A real killer feature would be some kind of emacs-lisp compatibility layer so that you could load existing third-party emacs modules, but I imagine the complexity of that is so off the charts that it would be unrealistic.
Has anyone successfully packaged it for NixOS? I see this aborted attempt here: https://github.com/NixOS/nixpkgs/issues/250777 (linked from https://github.com/lem-project/lem/issues/890). If not, I guess I might just try patching the binaries rather than trying to build it from scratch, since I don't have any experience building common lisp projects in nix.
I've been using (GNU) emacs on and off for, uh, 30+ years. And it's close enough that it mostly feels right. But many things my fingers and eyes are used to are different enough to be jarring that I'd have to re-learn some things.
Still, I just fired it up and started editing Rust code and -- unlike GNU Emacs -- it came with a pretty much working LSP auto completion setup out of the box. It's not RustRover level fantastic, but it's good enough to do work. And a lot just works out of the box that has to be configured and set up manually for GNU Emacs. E.g. it comes with a project explorer like Emacs projectile, already all set up.
I just wish I could make it bring up the M-x line on the bottom like GNU emacs, instead of in the middle of the screen?
EDIT: nevermind, found it:
(setf lem-core::*default-prompt-gravity* :bottom-display)
(setf lem/prompt-window::*prompt-completion-window-gravity* :horizontally-above-window)
(setf lem/prompt-window::*fill-width* t)I have, it's awesome. There are some rough edges and some niceties/third party packages from emacs that I missed, so I ended up going back, but lem is very promising.
There's also a strange bug (at least I think it's a bug and not a feature that I don't know how to use) where the cursor will still exists and clicking will move it around, but the window doesn't respond to keyboard inputs.
I think that it still struggles a bit when I have many (>100) buffers open, largely I think because of anything that has to do window management winding up iterating over every buffer, and it turns out a lot of things (both internal and third-party packages) wind up doing this on various hooks that make the overall experience feel sluggish.
I also still see occasional performance issues with eglot/LSP on very large projects, especially around input feeling laggy while the language server is churning on something.
In general, it's frustrating when stuff that /should/ be in the background and not have any effect on actual editing latency winds up causing slowness or hangs. A good example is any time font-locking gets complicated, e.g. on very large files (which again has improved in recent versions).
I (used to) use it almost exclusively with eglot lsp to python language server (Jedi I think). I run emacsfoacosx 29.2 and now .3. And I’ve used it since 1996 on emacs 18 on a b/w sun workstation.
But most recently on the last 2020 intel MacBook Pro.
The cursor moving speed through a source file is atrocious. Maybe 3 - 4 lines per second vertical and similarly horizontal.

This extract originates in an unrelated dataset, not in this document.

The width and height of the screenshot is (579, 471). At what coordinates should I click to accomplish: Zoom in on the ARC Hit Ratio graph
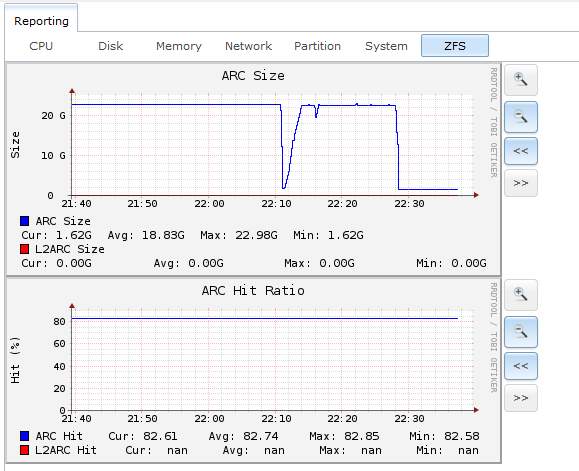[x=521, y=295]
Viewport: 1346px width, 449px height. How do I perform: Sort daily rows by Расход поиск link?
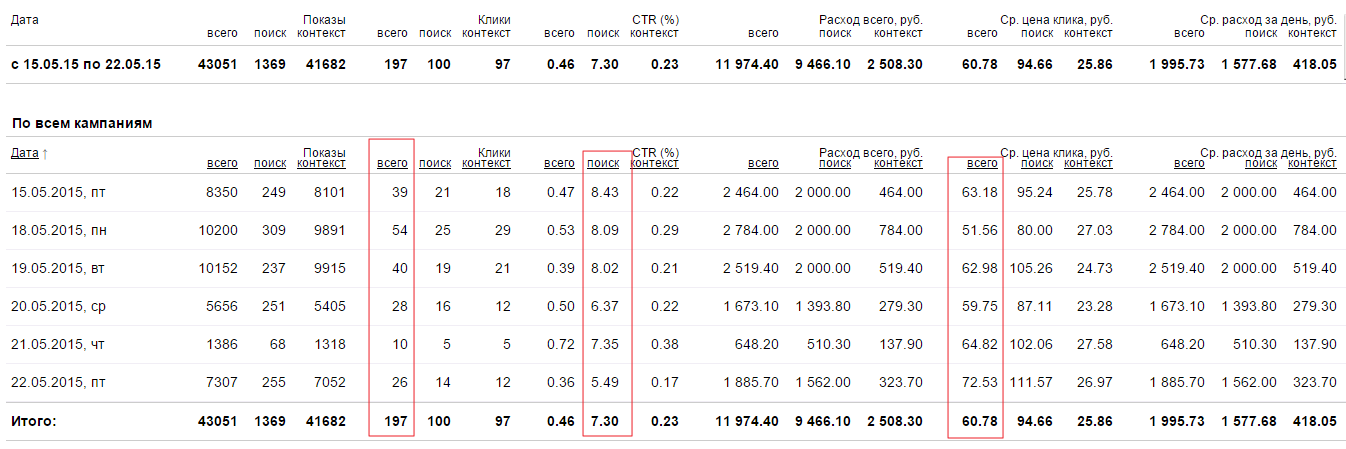pyautogui.click(x=835, y=163)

The shell just freezes on long lines and forget about font lock for multi MB json.
All of these tasks would be hard a decade ago but now aren’t even table stakes.
It just /feels/ sluggish.
I reluctantly just gave up. It was fast way back then but I think workloads have changed. I tried zed for a bit but have now reluctantly gone to pycharm CE. If you accept the different windowing metaphor and add bindings for C-a and C-e and friends (some are standard) it’s not bad. And never sluggish (same hardware).
I love emacs but for my outlandish workload of python programming and wrangling multi MB text output it just doesn’t perform.

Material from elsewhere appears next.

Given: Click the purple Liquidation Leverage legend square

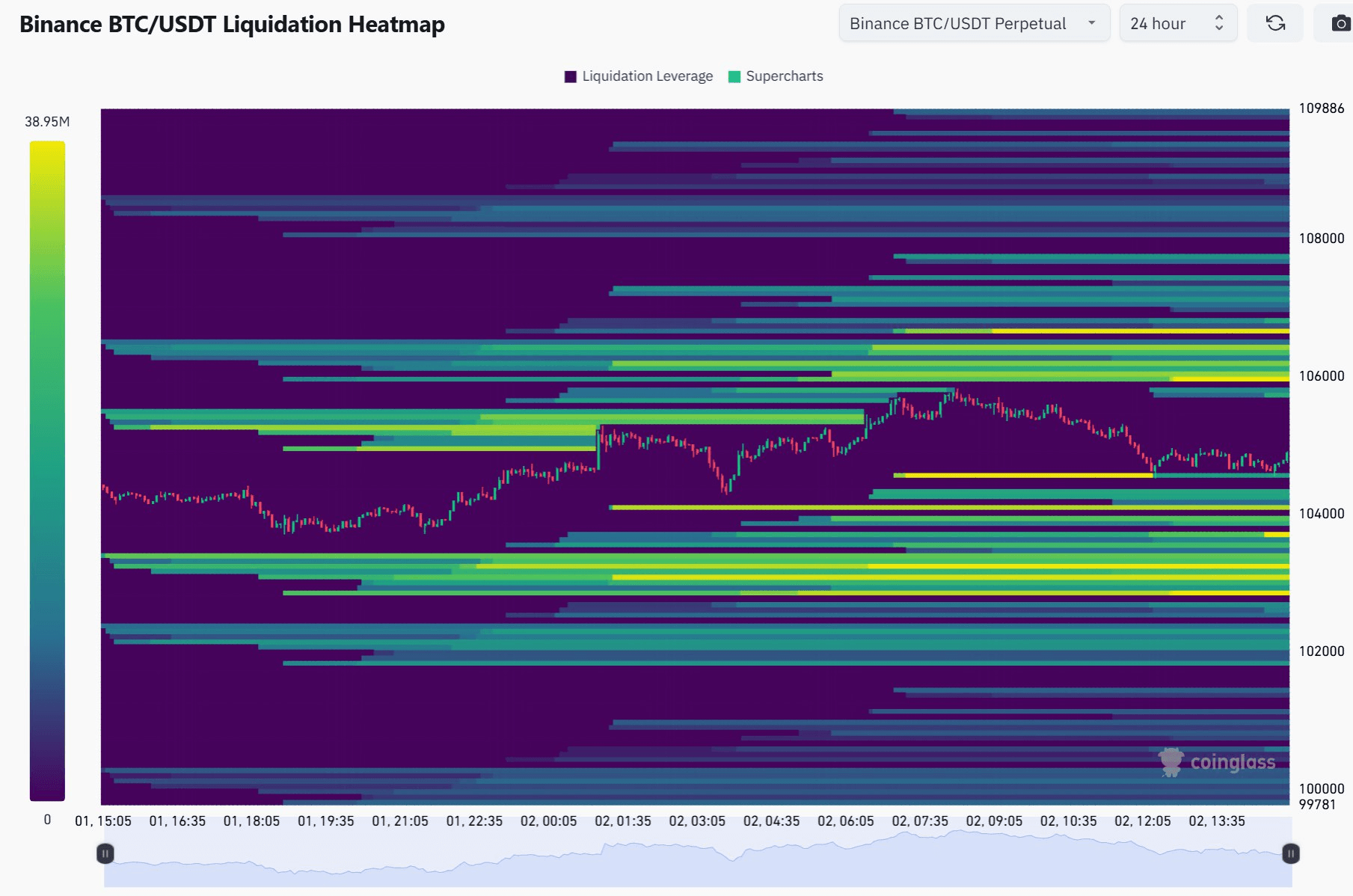Looking at the screenshot, I should pyautogui.click(x=570, y=76).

I speculate it isn’t straight line speed but threading that is hurting perceived latency.
Yeah while completely unrealistic some way to make interfacing with emacs packages would be nice.
There seems to be a magit like interface in the works: https://lisp-journey.gitlab.io/blog/oh-no-i-started-a-magit-...
* Some binaries in the source tree like https://github.com/lem-project/lem/tree/main/extensions/term...
* Commit messages aren't really descriptive.
* PRs and issues lingering in the void.
* Working around the strange inferior process thing (cf https://github.com/lem-project/lem/issues/1076) that could be replaced by uiop:launch-program when a tty/pty isn't needed; still no LSP in c-mode, and forget C++, obviously.
Well, let's be honest, it's very interesting but still a one-man effort, as far as the core editor goes, so these are pretty normal.
Although I dearly loved terminal turbo pascal/c, I really detest tiling only window managers/apps.
I just built lem-sdl2 from git and I'm poking around the "Workspaces" "docs" and I'm not seeing what I need. Am I missing something? I'd say, "oh boy, so cool" if I am. If I am not missing something, darn.
[edit: make it clear I built the sdl2 variant on debian testing]
Besides better defaults, it supports multithreading and launches instantly, feeling a lot snappier all-around. When I first started using lem, I basically just used it as a shell editor for non-code stuff like text/config files, since it started much faster than emacs (I don't like using the daemon) and had the same keybinds. At some point I started using common lisp for a personal project and it's become my main editor since. Development is also super active.
If Lem is eventually able to replicate these things (or even improve them), I'll have no problem switching.